24 декабря. 10 часов вечера. За ширмой

Лампа светит темно-желтым светом, не ярче мрачной памяти малоярославских моргасиков.

Виноградов[786] (писатель – “Три цвета времени”), разойдясь с женой, должен был по суду отделить в своей пятикомнатной квартире для нее и двух детей две комнаты. Тогда в припадке ярости он врывается к ней с револьвером в руках – стреляет в нее, в обоих детей и, наконец, в себя, наповал. Остальные живы, но более или менее тяжело ранены. Психиатрия говорит: припадок безумия. Но знамение времени здесь в том, что причина – жилплощадь. И что легко поднялась рука для убийства – после кровавых последних трех лет. А то, что убил себя, – хоть и безумие, но довольно логическое.

26 декабря

Продавала в чистой баночке чистенькая девушка сахар на углу Кузнецкого. Я купила 10 кусков сахару. Тут же на углу стояла очень бедно одетая старушка, не с протянутой рукой, но с кроткой просительной улыбкой на миловидном, в приятных морщинах лице. Я поискала и не нашла рубля для нее в моей сумке и, сообразив, что кусок сахару – тот же рубль, предложила ей – к стыду моему, всего один кусок. И нужно было видеть сияние радостной умиленной благодарности, каким засветились ее глаза. И каким теплом озарил меня их взгляд.

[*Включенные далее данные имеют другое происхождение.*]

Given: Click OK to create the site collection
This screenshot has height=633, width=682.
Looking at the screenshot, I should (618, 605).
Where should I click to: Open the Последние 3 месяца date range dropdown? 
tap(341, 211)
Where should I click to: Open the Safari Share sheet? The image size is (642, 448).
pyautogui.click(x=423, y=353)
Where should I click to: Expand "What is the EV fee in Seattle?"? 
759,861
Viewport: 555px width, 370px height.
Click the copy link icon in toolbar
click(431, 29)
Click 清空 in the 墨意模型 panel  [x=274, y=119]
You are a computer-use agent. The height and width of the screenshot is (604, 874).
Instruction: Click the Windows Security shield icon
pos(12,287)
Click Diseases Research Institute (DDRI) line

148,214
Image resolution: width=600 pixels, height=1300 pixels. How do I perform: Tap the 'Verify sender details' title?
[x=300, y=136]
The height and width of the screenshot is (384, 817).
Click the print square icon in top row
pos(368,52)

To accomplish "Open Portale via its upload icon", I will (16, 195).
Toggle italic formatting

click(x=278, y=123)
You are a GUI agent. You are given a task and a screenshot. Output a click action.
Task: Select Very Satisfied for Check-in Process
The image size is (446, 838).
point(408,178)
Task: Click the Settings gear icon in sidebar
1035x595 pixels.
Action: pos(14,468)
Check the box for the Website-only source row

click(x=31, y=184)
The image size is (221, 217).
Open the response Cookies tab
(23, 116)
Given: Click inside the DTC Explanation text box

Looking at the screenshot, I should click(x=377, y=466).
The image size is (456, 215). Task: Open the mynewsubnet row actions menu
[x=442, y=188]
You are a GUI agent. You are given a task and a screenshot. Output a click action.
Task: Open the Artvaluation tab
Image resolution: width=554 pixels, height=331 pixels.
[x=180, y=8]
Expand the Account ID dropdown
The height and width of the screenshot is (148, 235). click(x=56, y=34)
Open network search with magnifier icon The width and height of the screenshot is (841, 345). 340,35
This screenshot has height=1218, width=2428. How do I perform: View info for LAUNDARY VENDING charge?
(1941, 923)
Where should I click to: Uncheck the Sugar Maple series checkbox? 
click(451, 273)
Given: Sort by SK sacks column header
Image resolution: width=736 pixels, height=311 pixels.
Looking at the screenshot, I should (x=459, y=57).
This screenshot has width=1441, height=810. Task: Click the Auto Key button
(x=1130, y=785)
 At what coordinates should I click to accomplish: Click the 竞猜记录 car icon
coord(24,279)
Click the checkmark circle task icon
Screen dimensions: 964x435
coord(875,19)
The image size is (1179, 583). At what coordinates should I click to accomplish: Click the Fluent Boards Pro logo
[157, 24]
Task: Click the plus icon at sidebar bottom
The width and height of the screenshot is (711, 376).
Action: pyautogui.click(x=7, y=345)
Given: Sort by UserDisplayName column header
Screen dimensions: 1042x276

– Ах ты, моя милая, ах ты, моя хорошая, – лепетала она, разглядывая сахар, белевший на ее ладони, и как будто не веря своим глазам. – Как же ты догадалась? Бог тебя благослови, доченька (она не разобралась, что я старше ее).

И я пошла от нее обласканная, и от ее голоса и глаз до слез счастливая – но такова сила привычного эгоцентризма, – только повернув в наш переулок, сообразила, что надо было бы из десяти кусочков отдать пять, что дать один – было скупостью. Пережила острый стыд и неуважение к себе.

1-й час ночи.

Мысли дня.

Что такое мой страх перед Аллой – до замирания сердца, до боязни пройти слишком близко. Сесть рядом или ехать в тесном пространстве авто бок о бок было бы патологически невозможно (для меня, а может быть, и для нее?).

Но чего же я боюсь? Боли от контраста ее уплотненного существа с тем образом, какой жил во мне до жилплощадного нашего соединения. Сумасшедшего представления души ее – как (это приснилось мне однажды) – лошадиного крупа и сильных ног с серебряными подковами на копытах.